Monday, March 30, 2009

Banned film hits 40,000 views on Internet

Singapore Democrats
Sunday, 29 March 2009

A video made by Mr Seelan Palay about the dictatorial control of Singapore has attracted wide viewership on the Internet. Entitled One Nation Under Lee, the 40-minute film also features interviews with the late J B Jeyaretnam and former solicitor-general Mr Francis Seow.

Released last May, the documentary has been viewed more than 40,000 times on YouTube. It has also been screened in film festivals in other countries, especially Malaysia where it toured four states as the featured Singapore film in the Freedom Film Festival 2008.

It was first screened in Singapore at the Excelsior Hotel. Even though the event was a private one and only invited guests were allowed, officials from the Media Development Authority nevertheless forced their way into the function and demanded that the film and the projector be handed over. (See Part I and Part II of MDA gatecrash.)

Since then One Nation Under Lee has been banned by the Government. Nevertheless, the film has been widely disseminated on the Internet as viewers forward it to their friends.

Singapore continues to retain the Films Act, which governs the importing, making, distributing or exhibiting of films. Local filmmaker Martyn See, who has had two films banned by authorities because of their political content, called the law "regressive".

3 comments:

Anonymous said...

Why does tiny Singapore need 2 Senior Ministers, 2 Deputy Prime Ministers,
1 Minister Mentor and 3 Ministers in the Prime Minister’s Office?

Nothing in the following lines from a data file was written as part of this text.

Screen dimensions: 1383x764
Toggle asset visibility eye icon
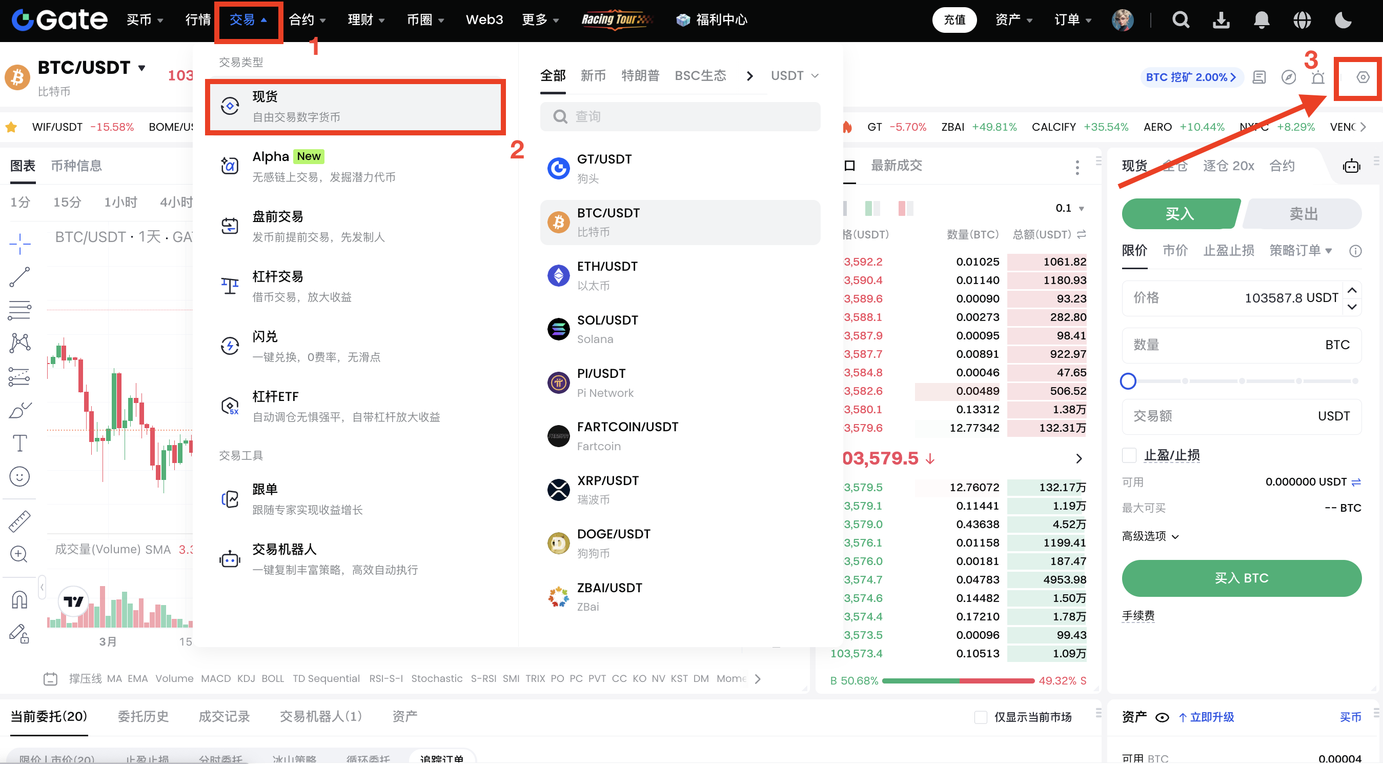pos(1162,717)
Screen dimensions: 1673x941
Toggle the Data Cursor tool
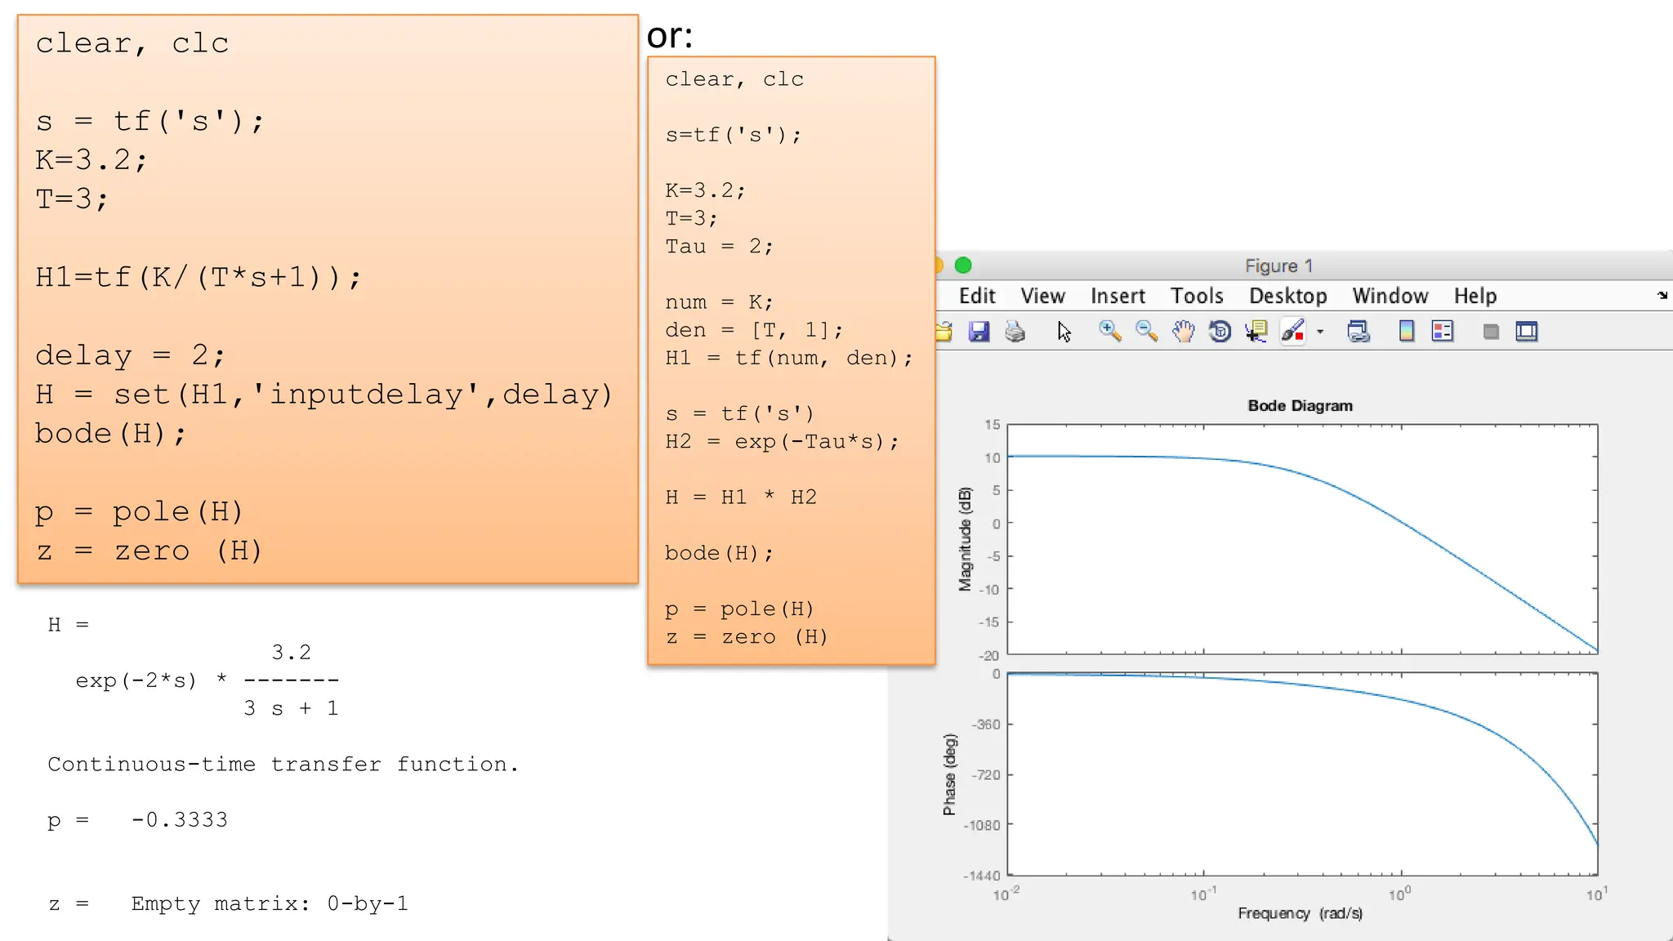coord(1256,332)
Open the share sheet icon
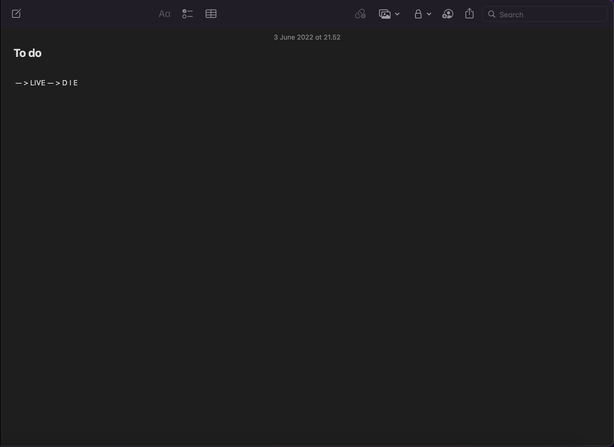Image resolution: width=614 pixels, height=447 pixels. (x=470, y=14)
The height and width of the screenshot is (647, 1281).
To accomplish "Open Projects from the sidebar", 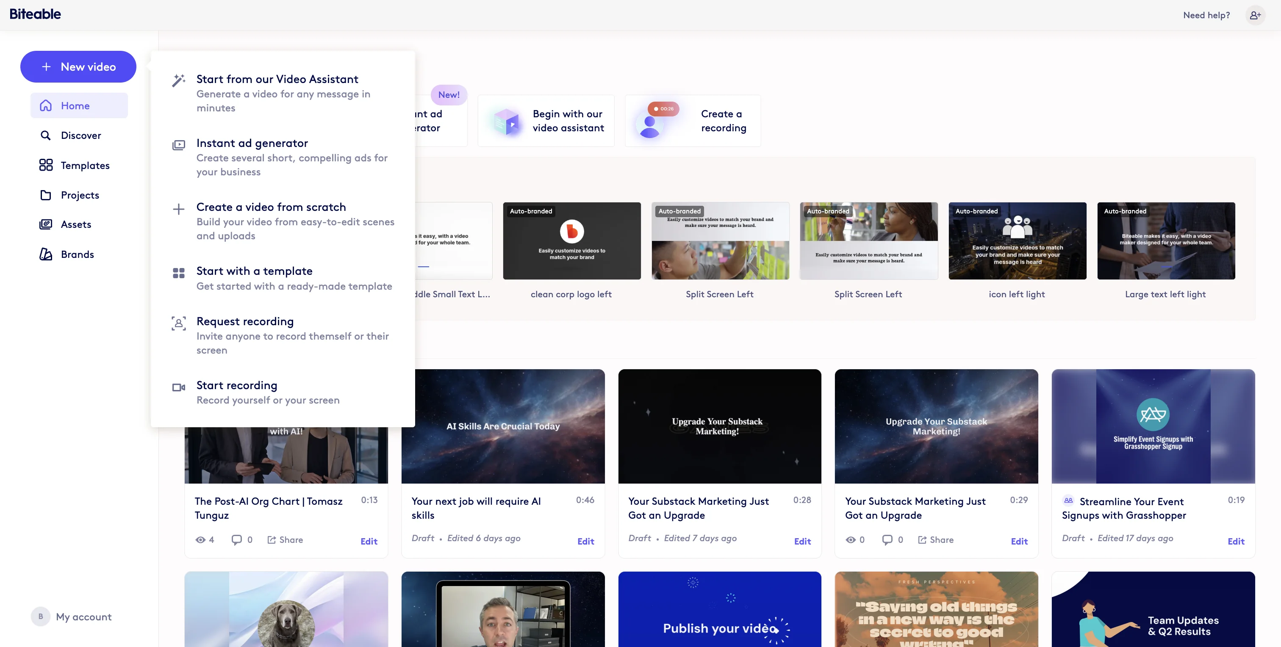I will [80, 195].
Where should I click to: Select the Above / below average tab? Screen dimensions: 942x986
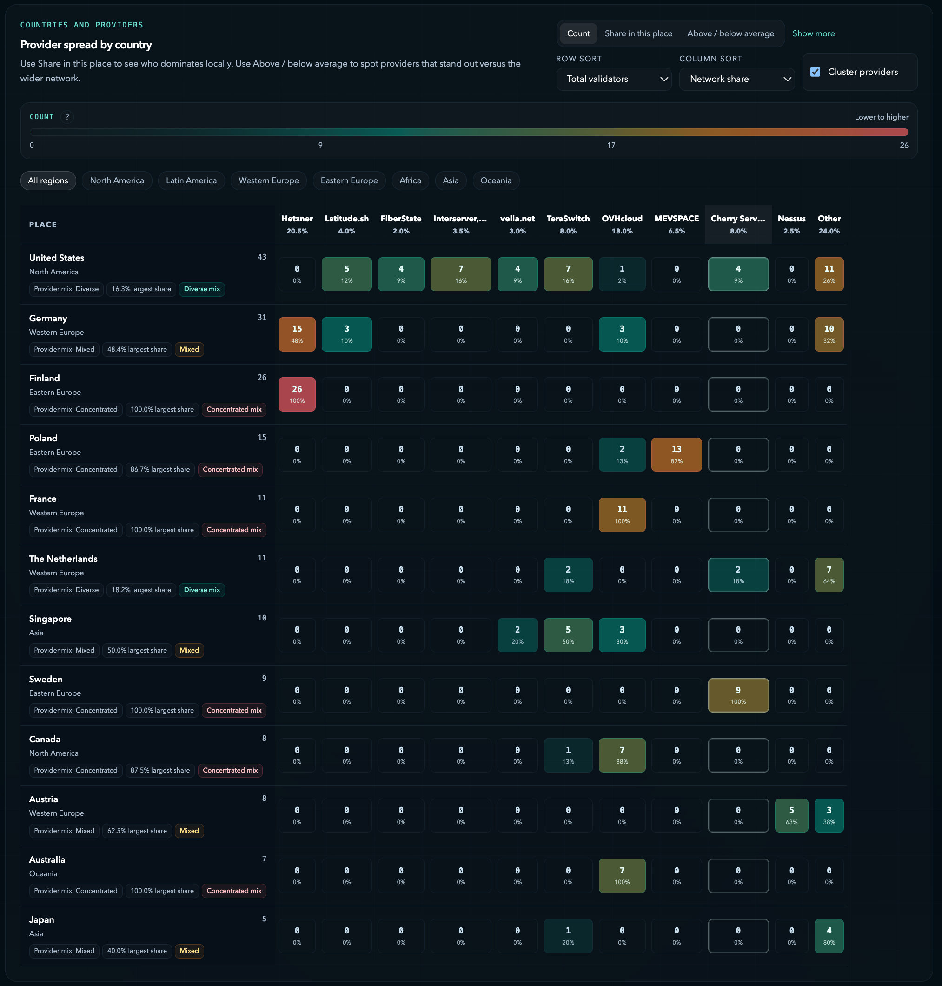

Why does tiny Singapore need 2 Senior Ministers, 2 Deputy Prime Ministers,
1 Minister Mentor and 3 Ministers in the Prime Minister’s Office?

Anonymous said...

Prime Minister Lee Kuan Yew, sorry I meant Lee Hsien Loong, has “reshuffled his Cabinet” to carry out “leadership renewal”. When “leadership renewal” is mentioned, the first thought in most people’s minds will be the retirement of several old leaders, and new blood being brought up.

Unfortunately, for Singapore’s politics, retirement of leaders usually means becoming Senior Minister.

Prime Minister’s Office just got more bloated.

Ganga said...


Good documentary with pertinent questions raised, thank you.